Declinamos da tentação de inventariar as quatro grandes partes do livro, a saber, os limites da Abordagem Centrada na Pessoa, e a teoria e a prática clínica à luz desses limites; a noção de pessoa de Rogers a Merleau-Ponty; e, por último, os primeiros passos até uma psicologia fenomenológica mundana. Não nos cabe tirar do leitor o prazer de acompanhar as reflexões da autora e, por via de conseqüência, seu périplo acadêmico. Virgínia Moreira percorre variadas paisagens neste trajeto, indo das discussões propiciadas pelos fóruns nordestinos, nacionais e internacionais da Abordagem Centrada na Pessoa, às interlocuções com o vigor do pensamento marxiano, em seus estudos de Mestrado, e com a abertura da perspectiva merleau-pontiana, em seu Curso Doutoral.
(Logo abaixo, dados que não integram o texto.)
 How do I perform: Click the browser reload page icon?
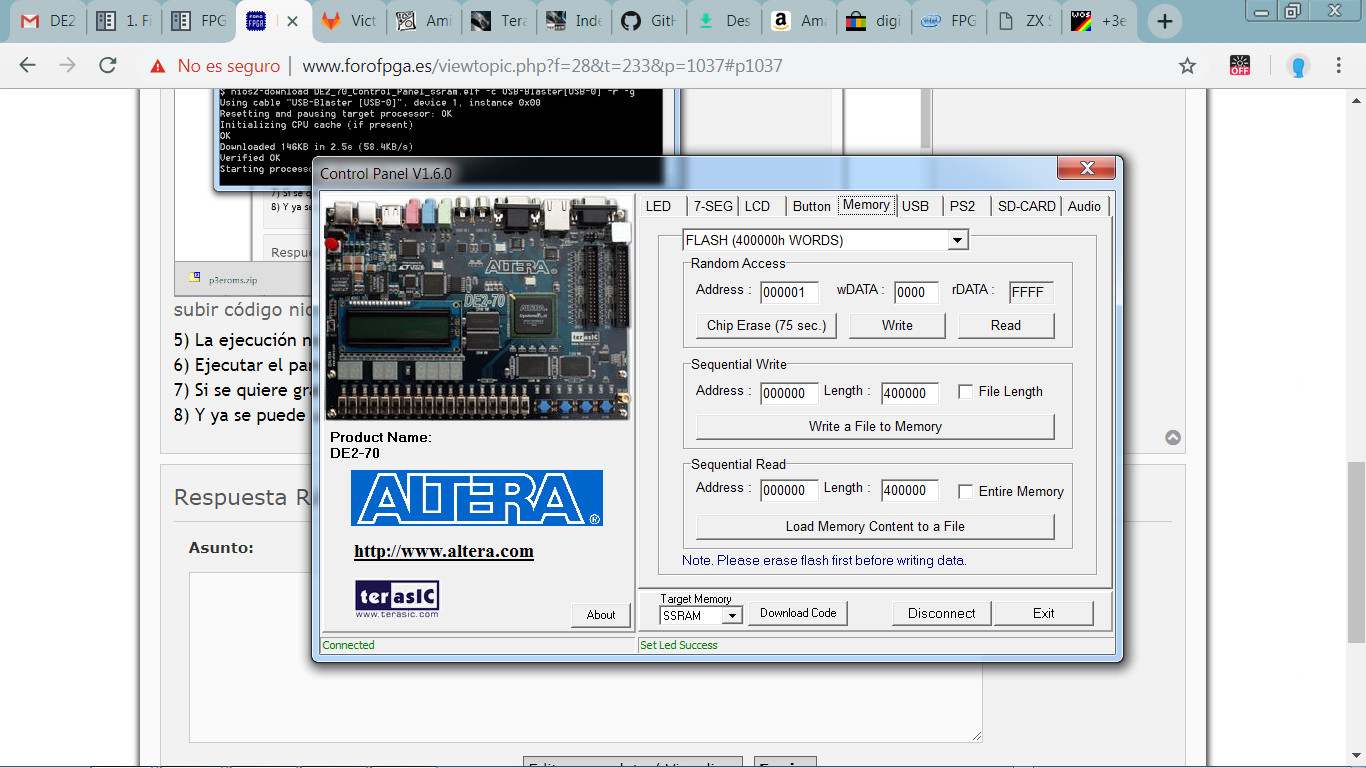click(x=108, y=66)
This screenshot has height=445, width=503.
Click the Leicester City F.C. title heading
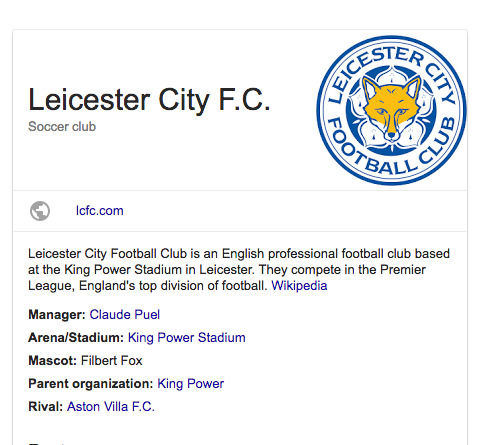(149, 100)

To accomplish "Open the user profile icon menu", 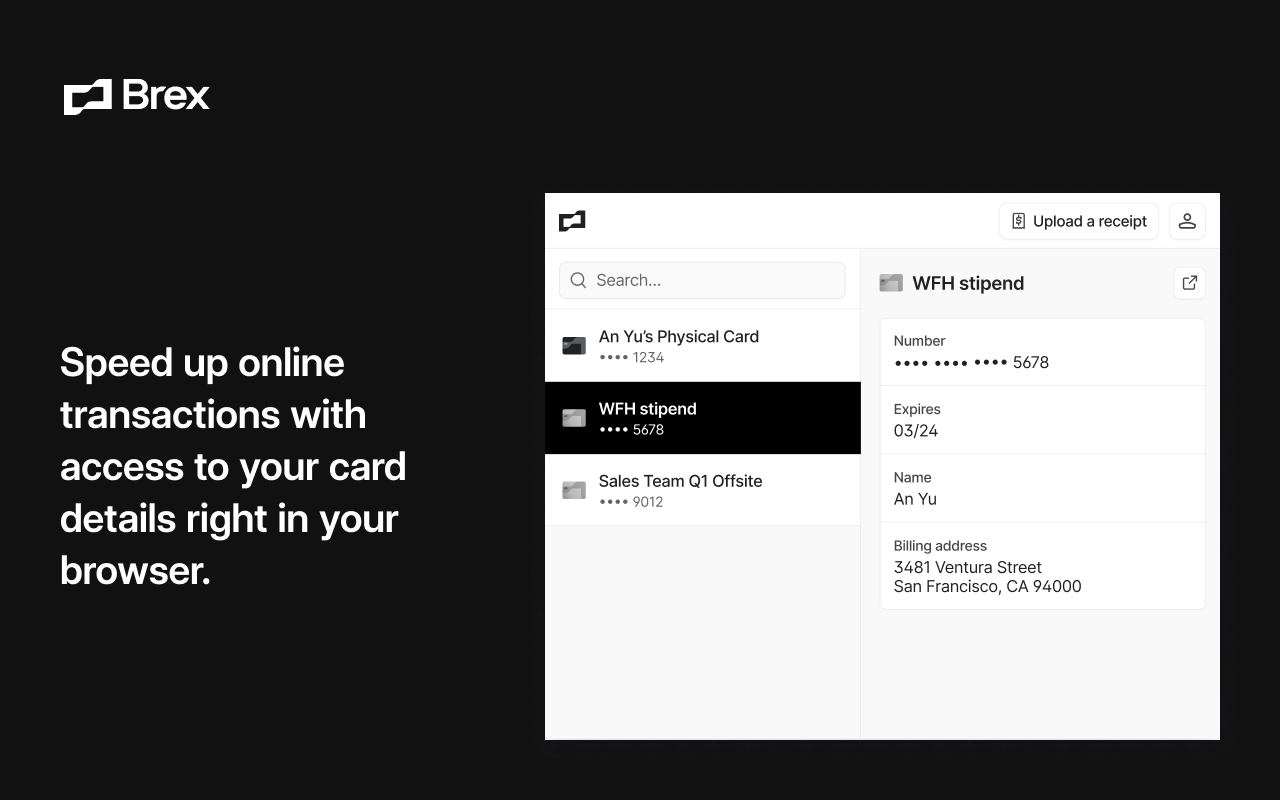I will coord(1187,221).
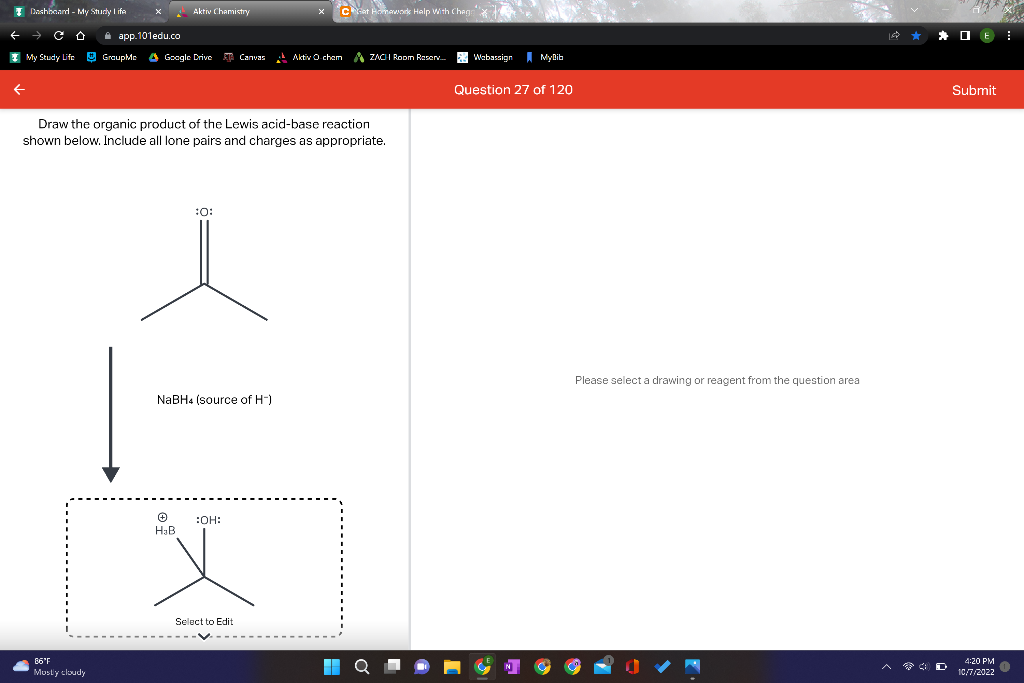The height and width of the screenshot is (683, 1024).
Task: Open Canvas from the bookmarks bar
Action: (x=245, y=57)
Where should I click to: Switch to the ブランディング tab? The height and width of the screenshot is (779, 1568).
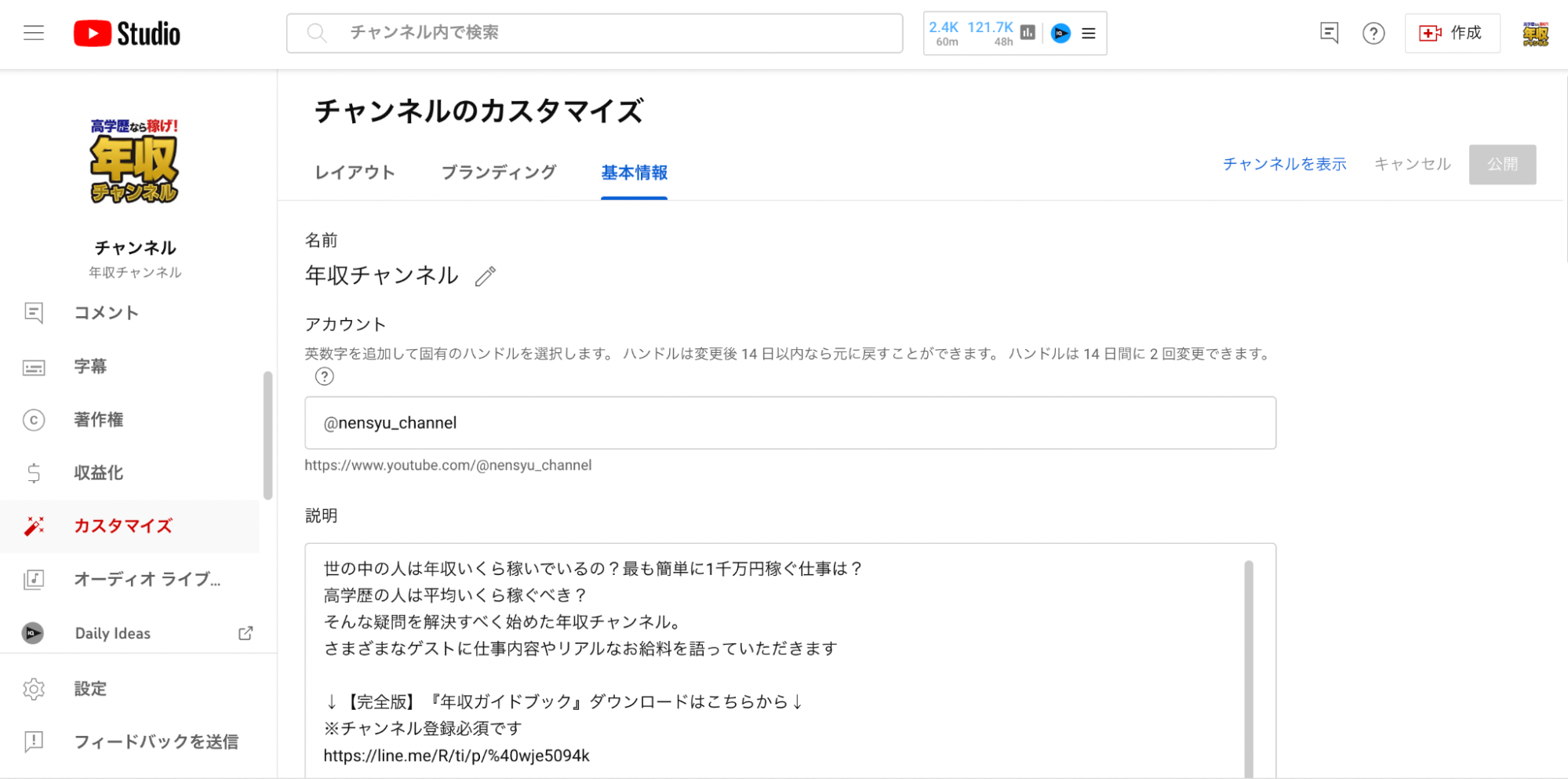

Mas isso não a afastou da influência da crítica séria e compromissada de Paulo Freire. Seu caminho se abre agora, embora perceptível apenas nas entrelinhas desta obra, para a psicopatologia crítica e cultural. O objetivo que norteia o trabalho incansável está sempre além, a obra está sempre por terminar. Embora este livro contemple boa parte da produção teórica de Virgínia Moreira, acreditamos que ela dará continuidade à publicação de suas pesquisas mais recentes, o que exige a compreensão deste caminho percorrido até então. Oxalá, tenhamos em breve a edição brasileira deste texto imprescindível para a compreensão dos avanços da abordagem humanista.